Świat technologii pędzi niczym rozpędzony pociąg, a producenci chipów nieustannie dążą do kolejnych przełomów.
W momencie, gdy rynek powoli nasyca się z procesorami 3 nm, giganci tacy jak TSMC i Samsung Foundry już szykują się do masowej produkcji układów dla smartfonów w technologii 2 nm w drugiej połowie przyszłego roku.

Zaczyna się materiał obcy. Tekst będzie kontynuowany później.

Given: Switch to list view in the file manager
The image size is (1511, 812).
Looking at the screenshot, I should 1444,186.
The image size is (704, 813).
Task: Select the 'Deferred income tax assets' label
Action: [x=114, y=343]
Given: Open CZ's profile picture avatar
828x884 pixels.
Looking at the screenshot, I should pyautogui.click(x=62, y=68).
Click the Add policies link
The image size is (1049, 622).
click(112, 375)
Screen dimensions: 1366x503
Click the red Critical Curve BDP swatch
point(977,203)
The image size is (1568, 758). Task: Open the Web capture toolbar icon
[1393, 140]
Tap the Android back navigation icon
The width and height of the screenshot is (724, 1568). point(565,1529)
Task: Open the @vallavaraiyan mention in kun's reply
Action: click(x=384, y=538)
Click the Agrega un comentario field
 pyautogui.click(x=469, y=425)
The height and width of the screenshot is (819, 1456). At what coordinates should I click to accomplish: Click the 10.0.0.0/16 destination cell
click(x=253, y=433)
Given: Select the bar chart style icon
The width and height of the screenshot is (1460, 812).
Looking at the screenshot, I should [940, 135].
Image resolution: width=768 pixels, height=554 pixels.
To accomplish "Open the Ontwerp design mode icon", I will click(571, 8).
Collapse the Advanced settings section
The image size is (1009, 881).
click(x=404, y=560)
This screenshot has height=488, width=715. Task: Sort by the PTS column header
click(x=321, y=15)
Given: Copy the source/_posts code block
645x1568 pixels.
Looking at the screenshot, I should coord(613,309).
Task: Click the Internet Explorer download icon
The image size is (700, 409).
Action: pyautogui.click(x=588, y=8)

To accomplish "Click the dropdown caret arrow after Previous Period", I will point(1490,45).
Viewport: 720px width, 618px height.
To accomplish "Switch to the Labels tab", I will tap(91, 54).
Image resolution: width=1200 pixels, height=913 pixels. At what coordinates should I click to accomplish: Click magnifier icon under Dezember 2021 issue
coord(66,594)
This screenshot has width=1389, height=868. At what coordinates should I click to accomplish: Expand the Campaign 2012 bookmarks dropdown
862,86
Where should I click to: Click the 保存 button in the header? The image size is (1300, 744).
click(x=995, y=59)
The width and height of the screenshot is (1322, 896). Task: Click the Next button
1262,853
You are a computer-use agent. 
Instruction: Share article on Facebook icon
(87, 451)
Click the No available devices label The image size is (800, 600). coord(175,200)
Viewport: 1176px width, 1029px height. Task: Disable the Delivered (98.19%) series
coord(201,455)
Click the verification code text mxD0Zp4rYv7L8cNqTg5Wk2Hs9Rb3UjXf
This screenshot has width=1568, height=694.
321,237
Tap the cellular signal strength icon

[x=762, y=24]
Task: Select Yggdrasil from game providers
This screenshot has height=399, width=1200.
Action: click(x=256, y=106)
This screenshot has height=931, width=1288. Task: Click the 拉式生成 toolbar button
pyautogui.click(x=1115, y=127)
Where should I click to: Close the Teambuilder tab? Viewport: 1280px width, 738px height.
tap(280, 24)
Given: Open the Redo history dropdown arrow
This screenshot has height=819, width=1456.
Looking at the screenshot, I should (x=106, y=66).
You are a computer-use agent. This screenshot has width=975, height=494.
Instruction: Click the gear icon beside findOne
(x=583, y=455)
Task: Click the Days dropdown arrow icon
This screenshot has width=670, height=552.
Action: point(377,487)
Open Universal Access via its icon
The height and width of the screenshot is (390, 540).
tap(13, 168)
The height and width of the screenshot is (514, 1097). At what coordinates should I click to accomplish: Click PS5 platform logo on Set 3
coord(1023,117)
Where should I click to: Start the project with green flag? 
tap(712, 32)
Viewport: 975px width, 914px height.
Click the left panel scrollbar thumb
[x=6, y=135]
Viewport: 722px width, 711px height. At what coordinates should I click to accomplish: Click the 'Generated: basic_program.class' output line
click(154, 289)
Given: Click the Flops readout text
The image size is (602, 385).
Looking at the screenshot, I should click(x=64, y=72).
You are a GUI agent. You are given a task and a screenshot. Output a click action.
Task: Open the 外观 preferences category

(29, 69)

Pierwsza generacja tego procesu, oznaczona wewnętrznie w Samsung Foundry jako SF2, zostanie wykorzystana do wytworzenia układu Exynos 2600. To nie tylko kolejny krok w miniaturyzacji, ale również zwiastun znaczących zmian w architekturze i funkcjonalności.
Będzie lepiej?
Według doniesień, Apple wyprzedza Samsunga w wyścigu o pierwszeństwo w nowej technologii. Firma planuje premierę iPhone’a 17 z układem 2 nm we wrześniu 2025 roku. Samsung nie zamierza jednak pozostawać w tyle. Informacje o projekcie o kryptonimie „Thetis”, który trafi na rynek w pierwszej połowie 2026 roku, świadczą o intensywnych pracach nad autorskim rozwiązaniem 2 nm.
To nie tylko walka o prestiż, ale również o dominację na rynku smartfonów. Obaj producenci zdają sobie sprawę z ogromnego potencjału technologii 2nm, która może zapewnić znaczące przewagę w zakresie wydajności, energooszczędności i funkcjonalności.
Jedną z kluczowych innowacji Samsunga w Exynos 2600 ma być autorski układ graficzny. To odważny krok, który może dać firmie większą kontrolę nad optymalizacją i wydajnością układu. W porównaniu z układami Apple A-series słynącymi z wysokiej wydajności graficznej, autorskie rozwiązanie Samsunga może stać się kluczem do sukcesu i wyrównania sił w tej dziedzinie.
Samsung kontynuuje strategię dwóch układów dla flagowców z 2026 roku. Galaxy S26 i Galaxy S26+ będą napędzane Exynos 2600 na większości rynków, podczas gdy w USA, Chinach i Kanadzie zastosowany zostanie Snapdragon 8 Gen 5. Ta decyzja może wynikać z kwestii wydajności lub dostępności. Będzie ciekawe zobaczyć, jak oba układy będą się porównywać pod względem mocy i energooszczędności.
Przejście na proces 2 nm otwiera drzwi do zupełnie nowych możliwości. Możemy się spodziewać smartfonów o ogromnej wydajności, które działają dłużej na jednym ładowaniu. To nie tylko kwestia komfortu użytkowania, ale również potencjał do rozwijania nowych funkcji i aplikacji, które wymagają ogromnej mocy obliczeniowej.
Nadchodząca era 2 nm to czas ekscytujących zmian w świecie technologii mobilnych. Autorski układ graficzny Samsunga może stać się kluczem do sukcesu i wyrównania sił z Apple w dziedzinie wydajności graficznej. Strategia dwóch układów daje firmie elastyczność i pozwala na dopasowanie oferty do specyficznych potrzeb różnych rynków. Przejście na proces 2nm otwiera drzwi do zupełnie nowych możliwości, ale wiąże się również z wyzwaniami w zakresie odprowadzania ciepła i zużycia energii. Będzie ciekawe zobaczyć, jak producenci poradzą sobie z tymi problemami.